En effet, la crise du secteur laitier alimente de plus en plus les débats. Alors que jadis, dans les années 1990, la Tunisie a atteint l’autosuffisance et même des épisodes de surproduction, maintenant depuis quelques années, le secteur laitier connaît des crises à répétition.

« On a oublié ce que mangeaient les vaches »
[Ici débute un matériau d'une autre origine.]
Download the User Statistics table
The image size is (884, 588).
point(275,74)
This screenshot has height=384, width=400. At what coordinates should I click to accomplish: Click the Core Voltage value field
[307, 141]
La CONECT (Confédération des Entreprises Citoyennes de Tunisie) a organisé fin septembre une conférence afin d’exposer les problèmes auxquelles fait face ce secteur. Sachant que, chaque année le nombre de bêtes présentes en Tunisie ne cesse de baisser faisant inexorablement diminuer les stocks laitiers. D’après le membre du bureau exécutif du syndicat des agriculteurs de Tunisie (SYNAGRI), Karim Daoud, le problème majeur auquel font face les exploitants aujourd’hui réside dans la nourriture. « En Tunisie, on a amené des animaux, on a créé des centres de collectes, on a fait des industries laitières mais on a oublié ce que mangeaient les vaches. Ainsi il ne faut pas s’étonner de l’augmentation des coûts de production car l’alimentation représente 70% du coût de production d’un litre de lait ou d’un kilo de viande », explique-t-il. Les petits éleveurs, qui possèdent moins de six têtes et qui constituent 80% du contingent de la profession, affrontent les augmentations des prix des aliments pour bétail, principalement soja et maïs. Tous deux sont importés et tous deux ont vu leur cours mondial doubler, voire tripler. Ces éleveurs ont mis en garde, à maintes reprises, contre l’effondrement de cette filière à cause de l’absence de décisions et d’interventions pertinentes de l’Etat en faveur de la filière, précisant que le déficit enregistré dans les quantités de lait reçues habituellement par les usines a atteint 12% et pourrait atteindre 20% au cours de la prochaine période.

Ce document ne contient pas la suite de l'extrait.